Given request |
Copy the following lines word for word.

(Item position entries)
· · · ·
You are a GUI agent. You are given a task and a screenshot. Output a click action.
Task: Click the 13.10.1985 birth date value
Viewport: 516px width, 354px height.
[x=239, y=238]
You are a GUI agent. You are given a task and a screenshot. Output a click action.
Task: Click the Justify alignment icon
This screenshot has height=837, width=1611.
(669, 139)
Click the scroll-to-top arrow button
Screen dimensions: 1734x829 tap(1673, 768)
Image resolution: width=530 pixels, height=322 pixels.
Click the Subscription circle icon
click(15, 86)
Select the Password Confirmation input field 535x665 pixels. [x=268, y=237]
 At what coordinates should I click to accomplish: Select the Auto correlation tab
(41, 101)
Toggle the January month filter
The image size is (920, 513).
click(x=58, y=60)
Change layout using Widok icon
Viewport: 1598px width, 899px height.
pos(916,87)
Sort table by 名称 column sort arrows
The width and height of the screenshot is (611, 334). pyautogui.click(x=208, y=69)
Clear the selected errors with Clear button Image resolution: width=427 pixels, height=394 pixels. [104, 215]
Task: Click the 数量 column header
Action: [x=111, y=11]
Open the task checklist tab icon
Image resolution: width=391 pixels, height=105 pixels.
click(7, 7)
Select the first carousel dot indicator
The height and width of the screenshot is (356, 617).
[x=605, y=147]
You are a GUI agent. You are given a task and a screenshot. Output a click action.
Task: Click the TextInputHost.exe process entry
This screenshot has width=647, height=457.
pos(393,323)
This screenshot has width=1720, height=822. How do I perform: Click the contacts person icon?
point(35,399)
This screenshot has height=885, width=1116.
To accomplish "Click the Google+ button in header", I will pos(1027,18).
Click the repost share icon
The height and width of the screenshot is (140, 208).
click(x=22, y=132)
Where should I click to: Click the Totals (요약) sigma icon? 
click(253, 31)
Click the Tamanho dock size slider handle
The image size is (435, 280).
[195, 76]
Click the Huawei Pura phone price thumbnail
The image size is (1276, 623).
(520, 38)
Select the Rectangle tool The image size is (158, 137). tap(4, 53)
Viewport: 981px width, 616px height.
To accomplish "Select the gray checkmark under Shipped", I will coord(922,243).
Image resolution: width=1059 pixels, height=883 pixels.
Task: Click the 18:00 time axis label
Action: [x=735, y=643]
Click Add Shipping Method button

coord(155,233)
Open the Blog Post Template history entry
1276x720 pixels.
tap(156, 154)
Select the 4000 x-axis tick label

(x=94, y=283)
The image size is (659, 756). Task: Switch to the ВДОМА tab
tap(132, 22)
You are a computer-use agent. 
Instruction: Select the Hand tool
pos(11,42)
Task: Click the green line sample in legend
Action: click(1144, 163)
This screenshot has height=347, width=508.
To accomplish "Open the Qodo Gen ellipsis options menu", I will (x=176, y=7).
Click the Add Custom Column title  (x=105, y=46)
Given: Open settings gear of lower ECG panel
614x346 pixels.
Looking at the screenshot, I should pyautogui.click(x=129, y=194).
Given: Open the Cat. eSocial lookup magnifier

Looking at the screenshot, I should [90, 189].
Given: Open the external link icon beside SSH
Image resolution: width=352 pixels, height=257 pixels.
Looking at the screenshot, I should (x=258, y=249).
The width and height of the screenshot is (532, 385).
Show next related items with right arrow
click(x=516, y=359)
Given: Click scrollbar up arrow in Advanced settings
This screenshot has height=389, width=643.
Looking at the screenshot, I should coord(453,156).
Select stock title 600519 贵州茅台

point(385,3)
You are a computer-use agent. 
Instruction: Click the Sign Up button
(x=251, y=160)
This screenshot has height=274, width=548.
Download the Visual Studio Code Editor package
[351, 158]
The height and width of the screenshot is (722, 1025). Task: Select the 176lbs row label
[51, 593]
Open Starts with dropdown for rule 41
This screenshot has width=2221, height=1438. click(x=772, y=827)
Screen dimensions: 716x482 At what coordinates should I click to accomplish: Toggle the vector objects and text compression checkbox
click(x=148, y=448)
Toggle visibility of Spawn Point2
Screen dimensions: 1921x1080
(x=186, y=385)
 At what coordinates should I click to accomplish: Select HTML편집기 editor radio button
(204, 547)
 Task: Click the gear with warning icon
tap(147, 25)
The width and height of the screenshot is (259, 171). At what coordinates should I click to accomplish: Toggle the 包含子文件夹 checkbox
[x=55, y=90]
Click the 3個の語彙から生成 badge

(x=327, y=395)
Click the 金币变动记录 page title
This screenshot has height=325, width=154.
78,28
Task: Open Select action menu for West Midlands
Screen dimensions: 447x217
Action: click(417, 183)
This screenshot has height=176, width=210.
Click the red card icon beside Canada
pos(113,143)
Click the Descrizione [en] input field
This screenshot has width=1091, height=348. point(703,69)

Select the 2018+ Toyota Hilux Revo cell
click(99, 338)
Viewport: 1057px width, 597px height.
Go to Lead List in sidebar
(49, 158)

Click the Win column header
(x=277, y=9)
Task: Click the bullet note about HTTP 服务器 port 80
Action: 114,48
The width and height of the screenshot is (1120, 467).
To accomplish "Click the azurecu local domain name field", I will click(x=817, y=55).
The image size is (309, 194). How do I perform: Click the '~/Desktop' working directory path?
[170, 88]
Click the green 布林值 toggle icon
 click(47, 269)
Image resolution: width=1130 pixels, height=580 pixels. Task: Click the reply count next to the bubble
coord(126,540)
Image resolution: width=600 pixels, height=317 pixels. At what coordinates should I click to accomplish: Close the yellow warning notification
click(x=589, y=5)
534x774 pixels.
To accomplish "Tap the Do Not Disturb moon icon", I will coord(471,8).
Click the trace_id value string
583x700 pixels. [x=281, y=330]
· · · ·
Answer to this task |
You are a GUI agent. You are given a task and a screenshot. Output a click action.
Task: Click the 13.10.1985 birth date value
Viewport: 516px width, 354px height.
[x=239, y=238]
You are a GUI agent. You are given a task and a screenshot. Output a click action.
Task: Click the Justify alignment icon
This screenshot has height=837, width=1611.
(669, 139)
Click the scroll-to-top arrow button
Screen dimensions: 1734x829 tap(1673, 768)
Image resolution: width=530 pixels, height=322 pixels.
Click the Subscription circle icon
click(15, 86)
Select the Password Confirmation input field 535x665 pixels. [x=268, y=237]
 At what coordinates should I click to accomplish: Select the Auto correlation tab
(41, 101)
Toggle the January month filter
The image size is (920, 513).
click(x=58, y=60)
Change layout using Widok icon
Viewport: 1598px width, 899px height.
pos(916,87)
Sort table by 名称 column sort arrows
The width and height of the screenshot is (611, 334). pyautogui.click(x=208, y=69)
Clear the selected errors with Clear button Image resolution: width=427 pixels, height=394 pixels. [104, 215]
Task: Click the 数量 column header
Action: [x=111, y=11]
Open the task checklist tab icon
Image resolution: width=391 pixels, height=105 pixels.
click(7, 7)
Select the first carousel dot indicator
The height and width of the screenshot is (356, 617).
[x=605, y=147]
You are a GUI agent. You are given a task and a screenshot. Output a click action.
Task: Click the TextInputHost.exe process entry
This screenshot has width=647, height=457.
pos(393,323)
This screenshot has width=1720, height=822. How do I perform: Click the contacts person icon?
point(35,399)
This screenshot has height=885, width=1116.
To accomplish "Click the Google+ button in header", I will pos(1027,18).
Click the repost share icon
The height and width of the screenshot is (140, 208).
click(x=22, y=132)
Where should I click to: Click the Totals (요약) sigma icon? 
click(253, 31)
Click the Tamanho dock size slider handle
The image size is (435, 280).
[195, 76]
Click the Huawei Pura phone price thumbnail
The image size is (1276, 623).
(520, 38)
Select the Rectangle tool The image size is (158, 137). tap(4, 53)
Viewport: 981px width, 616px height.
To accomplish "Select the gray checkmark under Shipped", I will coord(922,243).
Image resolution: width=1059 pixels, height=883 pixels.
Task: Click the 18:00 time axis label
Action: [x=735, y=643]
Click Add Shipping Method button

coord(155,233)
Open the Blog Post Template history entry
1276x720 pixels.
tap(156, 154)
Select the 4000 x-axis tick label

(x=94, y=283)
The image size is (659, 756). Task: Switch to the ВДОМА tab
tap(132, 22)
You are a computer-use agent. 
Instruction: Select the Hand tool
pos(11,42)
Task: Click the green line sample in legend
Action: click(1144, 163)
This screenshot has height=347, width=508.
To accomplish "Open the Qodo Gen ellipsis options menu", I will (x=176, y=7).
Click the Add Custom Column title  (x=105, y=46)
Given: Open settings gear of lower ECG panel
614x346 pixels.
Looking at the screenshot, I should pyautogui.click(x=129, y=194).
Given: Open the Cat. eSocial lookup magnifier

Looking at the screenshot, I should [90, 189].
Given: Open the external link icon beside SSH
Image resolution: width=352 pixels, height=257 pixels.
Looking at the screenshot, I should (x=258, y=249).
The width and height of the screenshot is (532, 385).
Show next related items with right arrow
click(x=516, y=359)
Given: Click scrollbar up arrow in Advanced settings
This screenshot has height=389, width=643.
Looking at the screenshot, I should coord(453,156).
Select stock title 600519 贵州茅台

point(385,3)
You are a computer-use agent. 
Instruction: Click the Sign Up button
(x=251, y=160)
This screenshot has height=274, width=548.
Download the Visual Studio Code Editor package
[351, 158]
The height and width of the screenshot is (722, 1025). Task: Select the 176lbs row label
[51, 593]
Open Starts with dropdown for rule 41
This screenshot has width=2221, height=1438. click(x=772, y=827)
Screen dimensions: 716x482 At what coordinates should I click to accomplish: Toggle the vector objects and text compression checkbox
click(x=148, y=448)
Toggle visibility of Spawn Point2
Screen dimensions: 1921x1080
(x=186, y=385)
 At what coordinates should I click to accomplish: Select HTML편집기 editor radio button
(204, 547)
 Task: Click the gear with warning icon
tap(147, 25)
The width and height of the screenshot is (259, 171). At what coordinates should I click to accomplish: Toggle the 包含子文件夹 checkbox
[x=55, y=90]
Click the 3個の語彙から生成 badge

(x=327, y=395)
Click the 金币变动记录 page title
This screenshot has height=325, width=154.
78,28
Task: Open Select action menu for West Midlands
Screen dimensions: 447x217
Action: click(417, 183)
This screenshot has height=176, width=210.
Click the red card icon beside Canada
pos(113,143)
Click the Descrizione [en] input field
This screenshot has width=1091, height=348. point(703,69)

Select the 2018+ Toyota Hilux Revo cell
click(99, 338)
Viewport: 1057px width, 597px height.
Go to Lead List in sidebar
(49, 158)

Click the Win column header
(x=277, y=9)
Task: Click the bullet note about HTTP 服务器 port 80
Action: 114,48
The width and height of the screenshot is (1120, 467).
To accomplish "Click the azurecu local domain name field", I will click(x=817, y=55).
The image size is (309, 194). How do I perform: Click the '~/Desktop' working directory path?
[170, 88]
Click the green 布林值 toggle icon
 click(47, 269)
Image resolution: width=1130 pixels, height=580 pixels. Task: Click the reply count next to the bubble
coord(126,540)
Image resolution: width=600 pixels, height=317 pixels. At what coordinates should I click to accomplish: Close the yellow warning notification
click(x=589, y=5)
534x774 pixels.
To accomplish "Tap the Do Not Disturb moon icon", I will coord(471,8).
Click the trace_id value string
583x700 pixels. [x=281, y=330]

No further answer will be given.